With Popcorn Time once you get past the initial ‘buffering video’ message, which will take a few minutes even on the fastest connection (and we’re talking fiber speeds here), you’ll be faced with a movie that stutters its way along in an unwatchable manner. Every 10 seconds a pause while the backend tries to serve some more video fast enough, and fails.

But here’s the rub. The actual video that you’re watching for free is actually in excellent condition, and you get a choice of 720 or HD 1080 resolution where available. Good luck with the HD though, we couldn’t even get a playable version of 720 working without massive stutters. This is not good enough for your mom and pop, even aside from the stigma of using something with a reputation like BitTorrent.

But really these early glitches are clearly going to go away with time, and when that time comes, there’s no reason why movies and television programs will not happily find their way into millions of viewers eyeballs across the globe using this type of free software. The open source movement will ensure that all the platforms will continue to be supported (Windows, Linux and Mac) and the ease of use will inevitably draw the young rebels into the fold.

whackamole

At which point, where does the movie industry (and the Netflix type supplier for that matter) go? Shut down the Internet? Start prosecuting the open source community (where’s the profit motive?), jail some more children? In the never ending game of piracy whack-a-mole, we appear to be heading towards an end-game.

The only thing we suspect the entertainment industry can do is capitulate as quickly as possible, and provide a cost effective alternative which people are willing to pay for, along the lines of music streaming services such as Spotify and Pandora. Watching these shenanigans over the past 10 years or more has gradually become more and more painful, as the entertainment people stumble around trying to save their dying whale (or cash cow?). They really should have taken a leaf out of Microsoft’s book when it all started with Napster – adopt, adapt and improve (and charge).

Anyway, we suspect things are about to change drastically over the next few years, and who knows, maybe that will be a good thing in the long run?

Nigel is the managing editor of the Red Ferret, as well as a freelance columnist for the Sunday Times newspaper in London. Loves tech and fancies himself as a bit of a futurist, but then don’t we all?
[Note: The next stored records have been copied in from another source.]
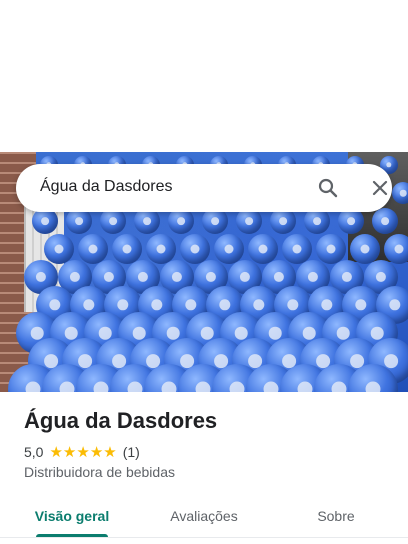 This screenshot has height=544, width=408. I want to click on place-tabs: Visão geral Avaliações Sobre, so click(204, 516).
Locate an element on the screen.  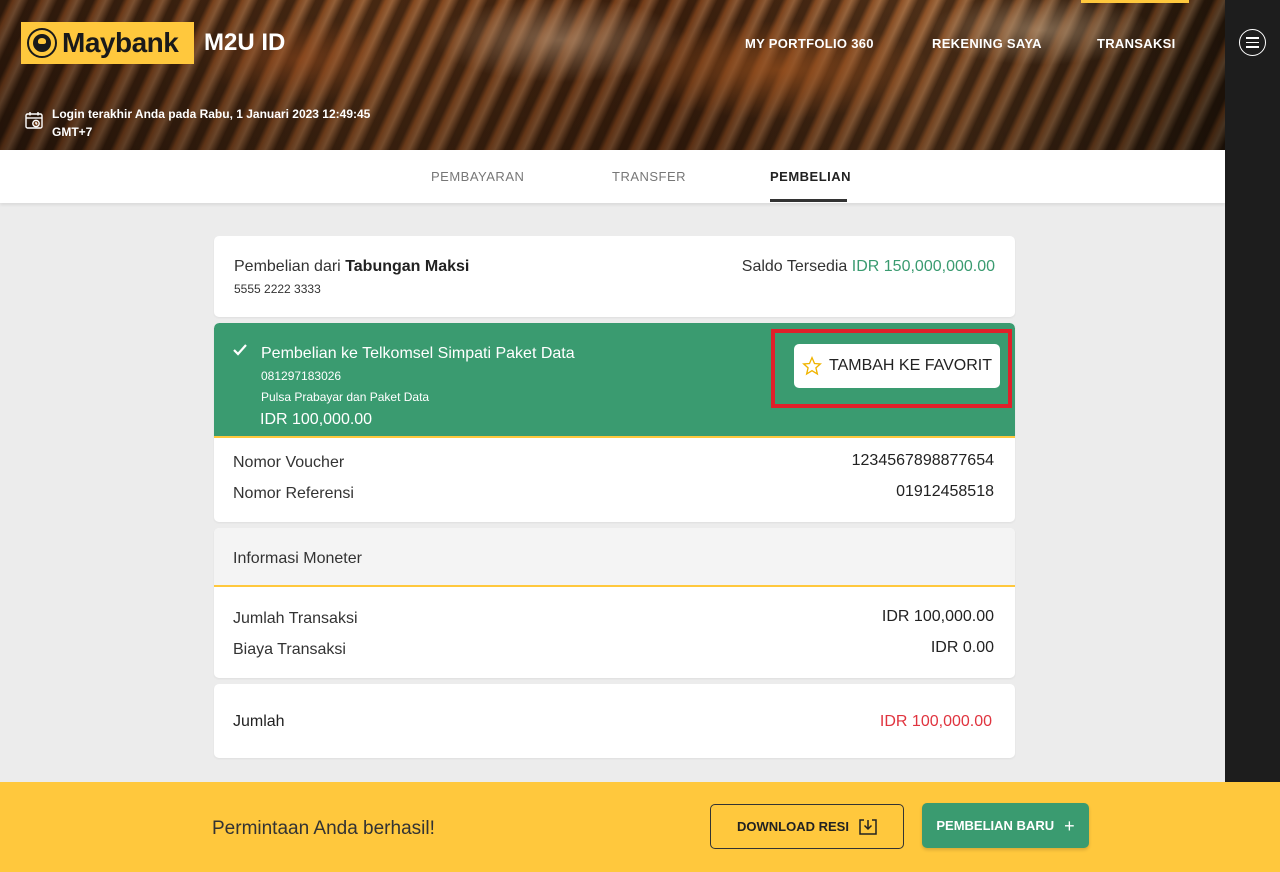
available-balance: Saldo Tersedia IDR 150,000,000.00 is located at coordinates (868, 267).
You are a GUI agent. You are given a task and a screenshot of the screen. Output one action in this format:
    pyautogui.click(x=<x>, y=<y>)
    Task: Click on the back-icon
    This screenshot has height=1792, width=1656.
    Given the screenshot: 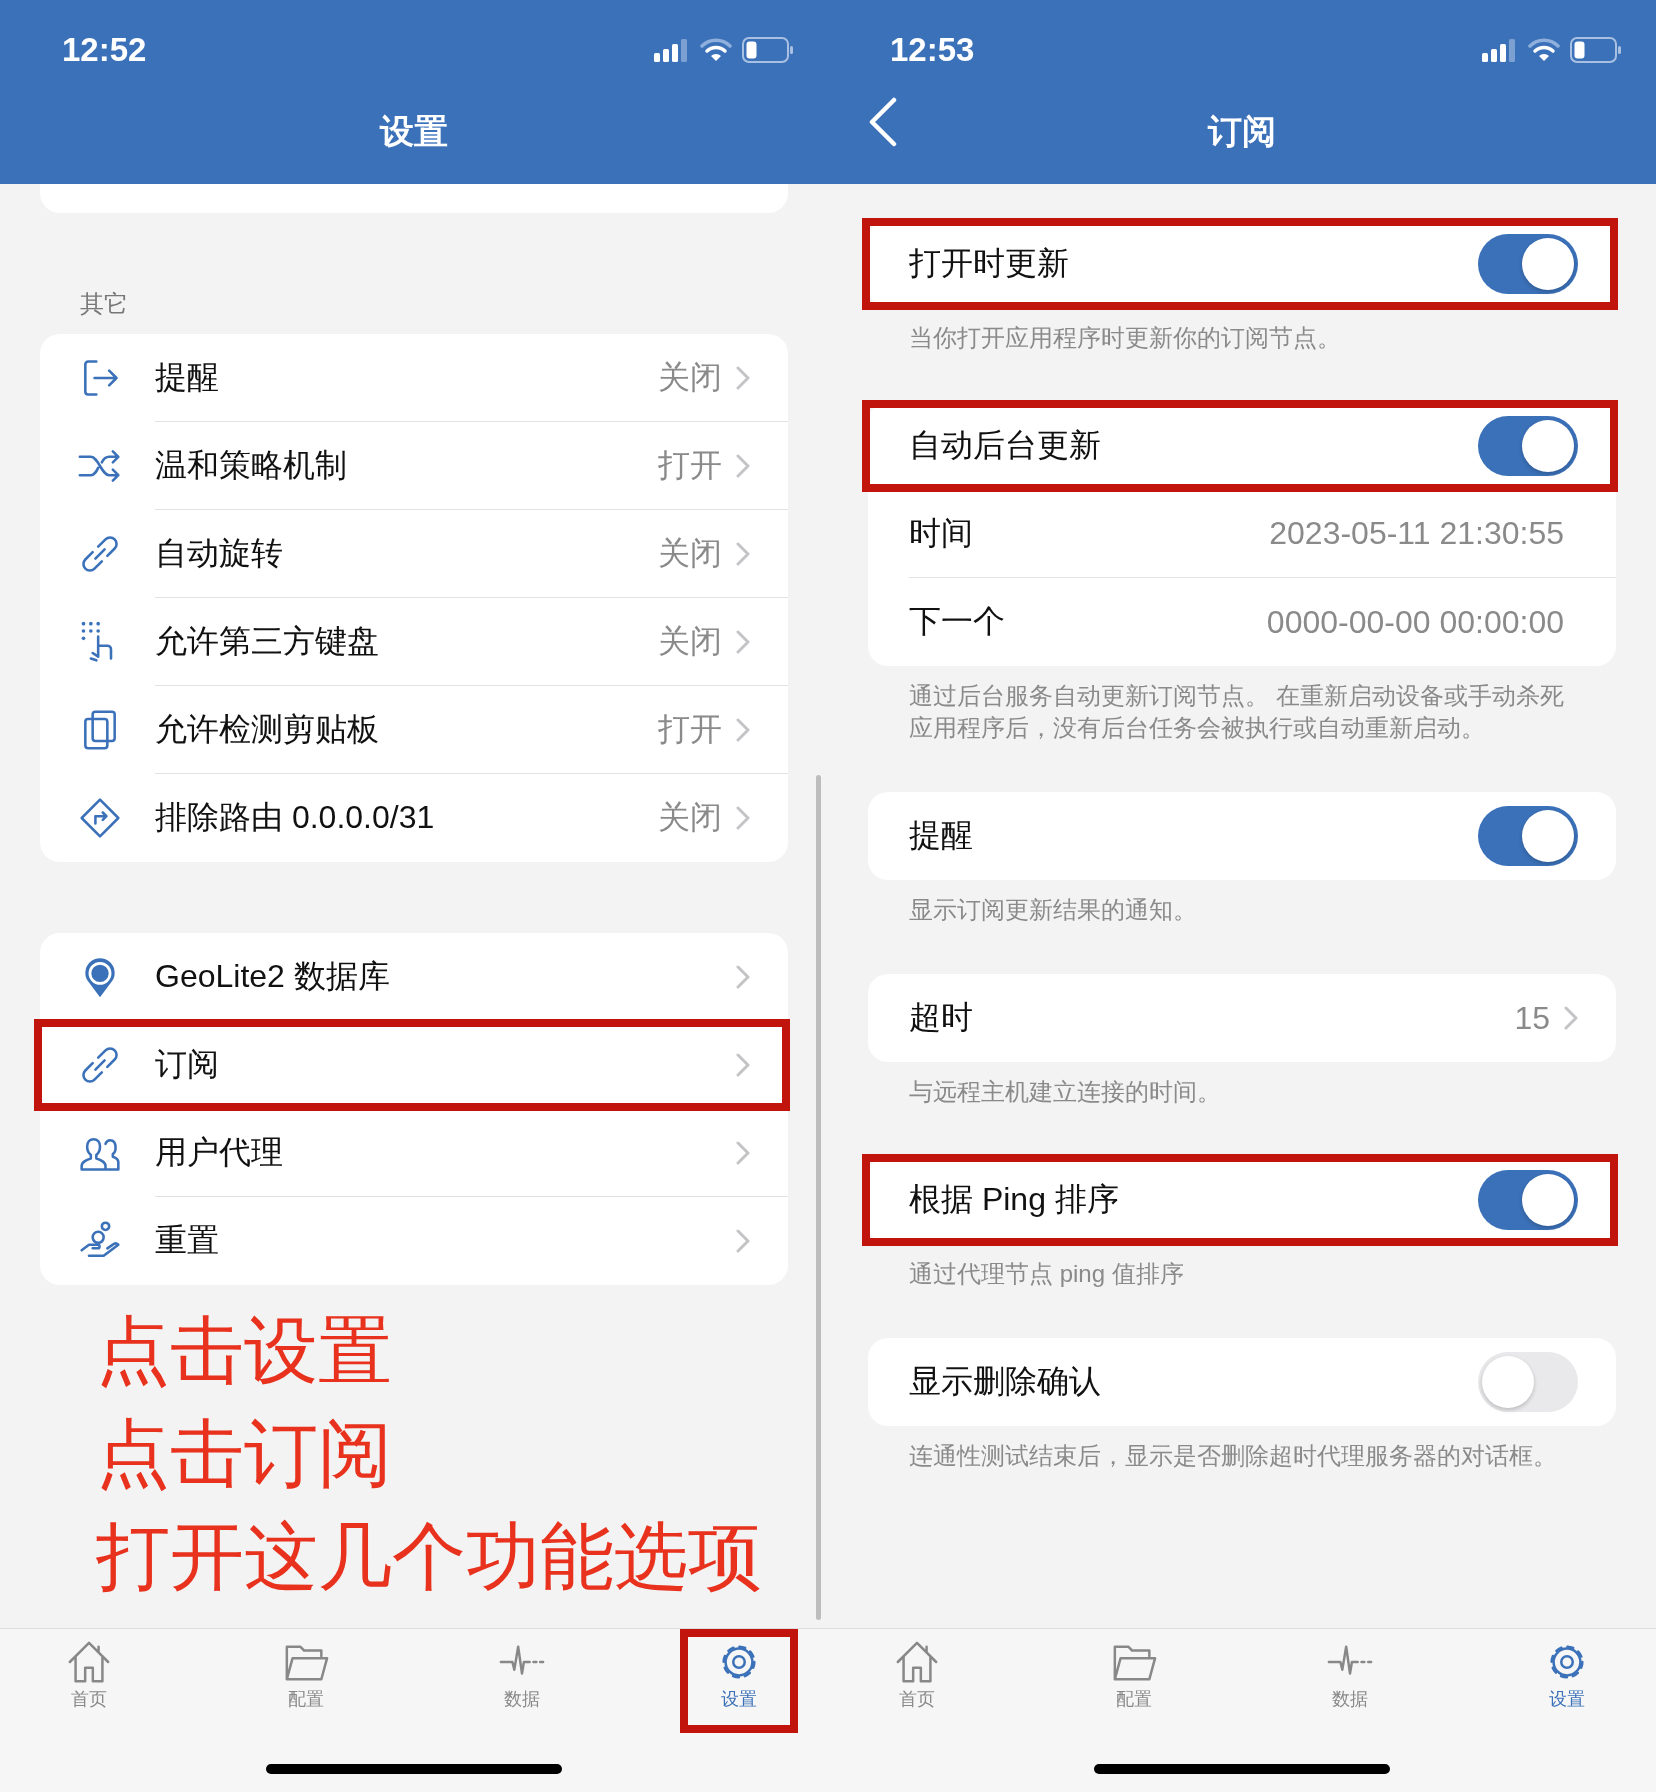 What is the action you would take?
    pyautogui.click(x=883, y=122)
    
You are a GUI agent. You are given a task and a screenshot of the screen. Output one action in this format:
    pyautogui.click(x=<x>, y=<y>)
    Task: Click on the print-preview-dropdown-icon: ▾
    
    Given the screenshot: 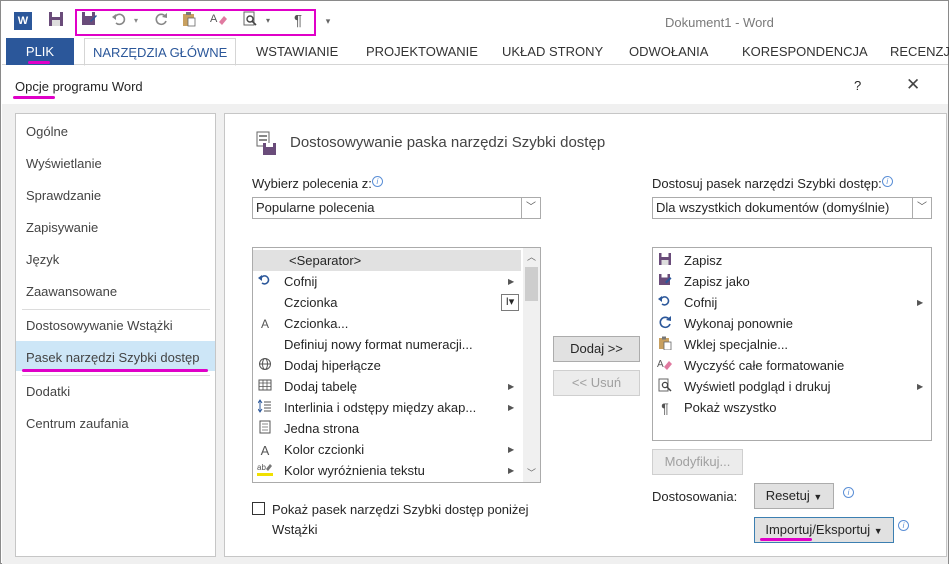 What is the action you would take?
    pyautogui.click(x=268, y=21)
Nigel – who has written posts on The Red Ferret Journal.



  • cuntbitch

    What a load of rubbish. It takes me less than a minute to watch a video in mint condition without any stutter.
    Get your connection checked.

  • http://www.redferret.net/ Nigel Powell

    Looks like we’re not the only ones to think like this – http://torrentfreak.com/dotcom-popcorn-time-shows-where-road-ends-for-hollywood-140317/

  • Guest

    Not sure what was going on for you Nigel. When Popcorn Time was up and running, I was able to watch 7 movies (2 HD) over the course of 4 days with zero buffering, lag or interruptions. This was easily my greatest movie streaming experience ever. I was incredibly bummed when it suddenly disappeared. I would pay (even pay the movie companies) for a service that was as reliable and offered that many new movies. This made Netflix look like a dial-up garage sale. Unfortunately, the industry simply doesn’t get it. They continue to try and force us to experience their product the way they want. That is just not going to be suistainable for much longer. With the new Veronica Mars movie being released for streaming at the same time it is in the theaters, maybe some things will shift. Until then, I await the next popcorn time iteration.

    • http://www.redferret.net/ Nigel Powell

      That’s really strange. Maybe it’s the new clone version that’s at fault? If you get a moment and can try it out (at the link in my post) maybe we can clear this up and I can update the post.

      • Guest

        2.7 working great. About 40 seconds of buffering, but 18 minutes in no other hiccups.

        • http://www.redferret.net/ Nigel Powell

          Oh rats, I’d better take another look then.

        • http://www.redferret.net/ Nigel Powell

          Hmm…BitTorrent throttling by my ISP perhaps?